The records: Begin
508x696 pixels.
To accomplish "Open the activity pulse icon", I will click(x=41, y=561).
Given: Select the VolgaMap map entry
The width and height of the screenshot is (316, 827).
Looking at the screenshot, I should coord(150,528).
The records: End
The records: Begin
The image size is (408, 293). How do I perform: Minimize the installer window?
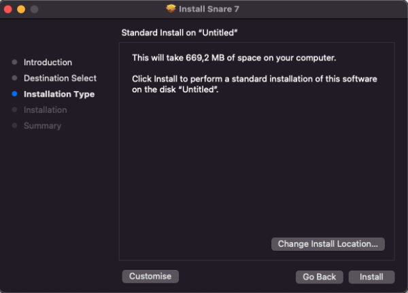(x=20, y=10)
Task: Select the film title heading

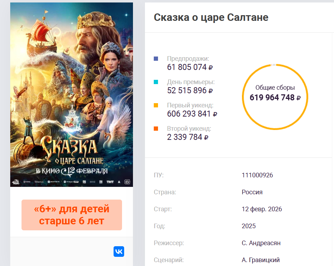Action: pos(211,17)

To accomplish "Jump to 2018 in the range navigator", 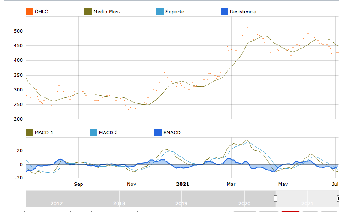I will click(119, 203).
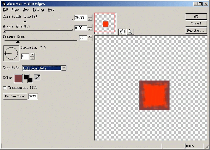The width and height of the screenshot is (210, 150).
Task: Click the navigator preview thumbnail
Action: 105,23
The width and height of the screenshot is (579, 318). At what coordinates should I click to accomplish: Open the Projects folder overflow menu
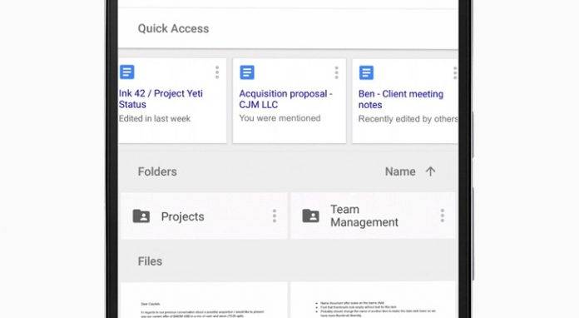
The records: End
*To do:* Show every line of the data that includes the string "Open".

*The answer:*
To accomplish "Open the activity pulse icon", I will click(x=41, y=561).
The width and height of the screenshot is (579, 318). At what coordinates should I click to accomplish: Open the Projects folder overflow menu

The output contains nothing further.